X's algorithm shifted users toward conservative views, study finds
Summary
A study found that X's algorithm shifts users' political views toward conservatism by promoting conservative content and demoting traditional media. Switching to the algorithmic feed increased engagement and conservative opinions, but switching back had no effect. The algorithm's influence persists by changing who users follow.

Algorithmic feeds shift users rightward
Switching users on X from a chronological feed to the platform's algorithm shifted their political opinions toward more conservative positions, according to a new study. The 2023 field experiment found the change affected views on policy priorities, investigations into Donald Trump, and the war in Ukraine.
Researchers randomly assigned active, US-based X users to either an algorithmic or a chronological feed for seven weeks. They then measured changes in political attitudes and online behavior. The shift toward the algorithm increased user engagement and produced the conservative shift.
Effects are one-way and persistent
Critically, the effect only worked in one direction. Switching users from the algorithmic feed to the chronological one did not produce a comparable liberal shift in opinions.
The study found that neither turning the algorithm on nor off significantly affected affective polarization or a user's self-reported partisan identity. The changes were in specific policy attitudes, not overall tribal affiliation.

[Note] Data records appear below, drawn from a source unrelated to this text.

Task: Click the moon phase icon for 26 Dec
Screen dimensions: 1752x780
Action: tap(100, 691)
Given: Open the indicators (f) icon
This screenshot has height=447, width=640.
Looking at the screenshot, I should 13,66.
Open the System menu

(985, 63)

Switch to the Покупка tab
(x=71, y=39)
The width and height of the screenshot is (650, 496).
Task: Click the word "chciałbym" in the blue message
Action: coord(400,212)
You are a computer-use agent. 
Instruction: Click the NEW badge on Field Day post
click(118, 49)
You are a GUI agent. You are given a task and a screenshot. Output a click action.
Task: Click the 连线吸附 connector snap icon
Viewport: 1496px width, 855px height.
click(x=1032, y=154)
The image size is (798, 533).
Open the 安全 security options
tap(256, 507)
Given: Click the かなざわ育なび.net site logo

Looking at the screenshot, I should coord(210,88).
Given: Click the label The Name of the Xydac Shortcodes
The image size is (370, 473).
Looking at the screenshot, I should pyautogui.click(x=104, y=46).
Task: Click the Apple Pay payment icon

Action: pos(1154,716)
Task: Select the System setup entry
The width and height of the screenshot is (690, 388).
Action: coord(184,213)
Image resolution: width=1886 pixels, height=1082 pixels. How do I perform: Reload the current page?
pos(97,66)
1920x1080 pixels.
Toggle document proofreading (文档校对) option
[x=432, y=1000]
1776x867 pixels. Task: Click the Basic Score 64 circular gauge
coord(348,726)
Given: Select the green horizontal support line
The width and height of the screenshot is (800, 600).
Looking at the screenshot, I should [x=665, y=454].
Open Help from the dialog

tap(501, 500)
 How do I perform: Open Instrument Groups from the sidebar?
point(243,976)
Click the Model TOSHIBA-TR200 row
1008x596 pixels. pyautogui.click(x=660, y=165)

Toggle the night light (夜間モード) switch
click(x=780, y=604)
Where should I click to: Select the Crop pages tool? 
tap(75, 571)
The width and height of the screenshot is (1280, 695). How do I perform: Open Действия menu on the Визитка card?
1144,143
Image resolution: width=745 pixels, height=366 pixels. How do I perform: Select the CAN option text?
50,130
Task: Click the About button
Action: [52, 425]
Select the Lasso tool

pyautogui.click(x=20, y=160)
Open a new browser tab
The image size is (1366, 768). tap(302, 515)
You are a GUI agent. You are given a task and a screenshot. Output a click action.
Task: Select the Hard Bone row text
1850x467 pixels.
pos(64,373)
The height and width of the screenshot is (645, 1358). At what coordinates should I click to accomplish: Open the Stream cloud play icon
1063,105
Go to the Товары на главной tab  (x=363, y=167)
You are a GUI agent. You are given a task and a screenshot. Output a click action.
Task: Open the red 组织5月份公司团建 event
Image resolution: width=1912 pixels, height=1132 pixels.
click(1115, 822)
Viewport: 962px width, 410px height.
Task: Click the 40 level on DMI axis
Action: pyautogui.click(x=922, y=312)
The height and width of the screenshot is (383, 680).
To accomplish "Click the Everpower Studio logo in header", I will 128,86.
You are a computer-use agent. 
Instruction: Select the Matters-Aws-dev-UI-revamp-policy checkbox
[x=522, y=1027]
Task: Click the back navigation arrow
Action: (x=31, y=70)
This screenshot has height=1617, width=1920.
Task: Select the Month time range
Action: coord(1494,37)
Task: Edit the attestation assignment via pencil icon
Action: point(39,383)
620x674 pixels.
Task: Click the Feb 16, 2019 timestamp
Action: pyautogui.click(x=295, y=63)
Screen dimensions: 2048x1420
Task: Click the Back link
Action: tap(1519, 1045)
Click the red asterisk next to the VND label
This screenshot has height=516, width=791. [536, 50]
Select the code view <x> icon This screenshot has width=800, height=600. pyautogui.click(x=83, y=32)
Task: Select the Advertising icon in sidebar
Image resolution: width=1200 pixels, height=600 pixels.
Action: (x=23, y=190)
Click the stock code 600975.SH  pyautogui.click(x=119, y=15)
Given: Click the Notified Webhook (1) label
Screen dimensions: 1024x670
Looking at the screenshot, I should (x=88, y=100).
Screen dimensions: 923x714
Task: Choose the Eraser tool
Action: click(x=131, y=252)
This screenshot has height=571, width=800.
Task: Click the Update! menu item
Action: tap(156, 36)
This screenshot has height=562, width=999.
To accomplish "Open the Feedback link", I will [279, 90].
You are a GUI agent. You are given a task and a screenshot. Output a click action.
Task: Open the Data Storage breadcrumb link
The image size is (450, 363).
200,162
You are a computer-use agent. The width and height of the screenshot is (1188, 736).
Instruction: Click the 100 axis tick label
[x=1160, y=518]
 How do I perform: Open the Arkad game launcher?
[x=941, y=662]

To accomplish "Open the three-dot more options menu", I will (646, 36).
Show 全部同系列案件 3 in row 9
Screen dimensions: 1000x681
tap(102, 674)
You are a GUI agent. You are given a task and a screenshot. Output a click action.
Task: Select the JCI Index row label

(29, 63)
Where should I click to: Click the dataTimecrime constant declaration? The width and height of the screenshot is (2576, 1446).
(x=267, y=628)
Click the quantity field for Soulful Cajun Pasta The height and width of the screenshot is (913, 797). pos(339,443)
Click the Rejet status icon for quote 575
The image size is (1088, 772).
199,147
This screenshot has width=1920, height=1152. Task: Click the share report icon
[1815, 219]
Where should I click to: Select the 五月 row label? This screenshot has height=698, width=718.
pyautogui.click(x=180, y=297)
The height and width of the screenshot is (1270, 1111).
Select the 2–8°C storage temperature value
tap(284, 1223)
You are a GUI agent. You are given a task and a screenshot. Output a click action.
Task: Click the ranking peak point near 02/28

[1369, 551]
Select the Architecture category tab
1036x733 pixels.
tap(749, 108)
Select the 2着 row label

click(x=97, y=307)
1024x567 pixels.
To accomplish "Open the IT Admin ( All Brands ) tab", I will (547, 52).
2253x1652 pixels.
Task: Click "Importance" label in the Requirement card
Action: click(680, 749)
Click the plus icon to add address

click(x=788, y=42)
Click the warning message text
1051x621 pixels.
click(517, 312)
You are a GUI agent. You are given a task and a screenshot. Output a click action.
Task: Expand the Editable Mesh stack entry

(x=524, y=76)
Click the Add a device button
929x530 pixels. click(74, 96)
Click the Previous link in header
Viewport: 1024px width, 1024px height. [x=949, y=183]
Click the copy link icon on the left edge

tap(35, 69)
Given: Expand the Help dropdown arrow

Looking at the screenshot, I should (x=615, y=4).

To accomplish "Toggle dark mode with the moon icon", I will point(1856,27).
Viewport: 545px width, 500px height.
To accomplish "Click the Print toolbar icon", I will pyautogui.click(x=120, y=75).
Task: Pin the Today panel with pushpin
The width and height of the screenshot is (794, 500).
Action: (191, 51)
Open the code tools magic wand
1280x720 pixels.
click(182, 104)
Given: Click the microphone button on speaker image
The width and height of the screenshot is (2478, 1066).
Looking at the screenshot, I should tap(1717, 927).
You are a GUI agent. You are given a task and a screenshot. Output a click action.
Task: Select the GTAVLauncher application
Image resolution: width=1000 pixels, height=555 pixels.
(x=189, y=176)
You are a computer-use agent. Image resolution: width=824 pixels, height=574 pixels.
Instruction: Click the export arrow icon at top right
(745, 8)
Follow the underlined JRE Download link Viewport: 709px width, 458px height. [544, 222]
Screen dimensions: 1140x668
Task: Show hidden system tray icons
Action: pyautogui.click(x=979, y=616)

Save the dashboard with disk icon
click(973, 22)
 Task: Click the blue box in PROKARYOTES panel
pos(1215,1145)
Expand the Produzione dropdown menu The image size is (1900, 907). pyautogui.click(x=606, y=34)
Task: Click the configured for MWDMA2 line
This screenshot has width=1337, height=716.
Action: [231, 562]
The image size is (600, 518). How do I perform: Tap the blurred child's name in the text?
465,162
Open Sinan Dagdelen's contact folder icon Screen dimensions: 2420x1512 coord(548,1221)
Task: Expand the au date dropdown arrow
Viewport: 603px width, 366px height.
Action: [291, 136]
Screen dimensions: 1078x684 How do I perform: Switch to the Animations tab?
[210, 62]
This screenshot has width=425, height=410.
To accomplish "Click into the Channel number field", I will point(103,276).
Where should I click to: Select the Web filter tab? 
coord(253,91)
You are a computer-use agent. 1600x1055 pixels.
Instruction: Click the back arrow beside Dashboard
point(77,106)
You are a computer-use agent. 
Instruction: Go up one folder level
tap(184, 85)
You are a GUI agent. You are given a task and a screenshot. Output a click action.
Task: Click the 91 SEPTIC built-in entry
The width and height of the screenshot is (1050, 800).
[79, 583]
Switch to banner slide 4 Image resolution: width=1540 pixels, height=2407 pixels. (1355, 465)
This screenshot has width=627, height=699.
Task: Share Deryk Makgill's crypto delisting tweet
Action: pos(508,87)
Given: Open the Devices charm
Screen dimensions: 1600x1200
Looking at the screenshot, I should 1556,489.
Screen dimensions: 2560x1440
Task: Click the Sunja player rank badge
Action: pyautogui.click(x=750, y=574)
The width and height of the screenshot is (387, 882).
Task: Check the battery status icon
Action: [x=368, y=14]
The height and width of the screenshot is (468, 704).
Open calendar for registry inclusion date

Algorithm promotes conservative content
To understand the mechanism, researchers analyzed the content of users' feeds. They found X's algorithm systematically promotes conservative-leaning posts and demotes content from traditional media outlets.
This exposure had a lasting behavioral impact. Users assigned to the algorithmic feed began following more conservative political activist accounts. They continued to follow these accounts even after the experiment ended and they switched back to a chronological feed.
This "follow" behavior helps explain the asymmetry. The algorithm introduces users to new, right-leaning sources they then choose to keep in their network, creating a persistent effect.
Contradicts earlier Meta findings
The results present a puzzle compared to earlier research on Meta platforms. A previous large-scale experiment that turned off Meta's feed algorithm found no significant effects on political attitudes.
The X study suggests a platform's specific algorithmic design is crucial. X's recommendation system appears uniquely effective at altering user networks and, by extension, their political views. The key factors include:
- Promoting conservative activist content over traditional media
- Incentivizing users to follow new right-leaning accounts
- Creating lasting network changes that survive the algorithm's removal
Algorithms shape networks, not just feeds
The core finding is that initial exposure to X's algorithm has persistent effects. It changes whom users follow, which in turn shapes the content they see and the opinions they form over time.
This network effect persists even when the algorithm itself is switched off. A user's curated following list continues to deliver a skewed information diet.
The study concludes that while feed algorithms may not change your stated party affiliation, they can significantly and lastingly alter your policy views by reshaping your information network. On X, that shift consistently pulls users to the right.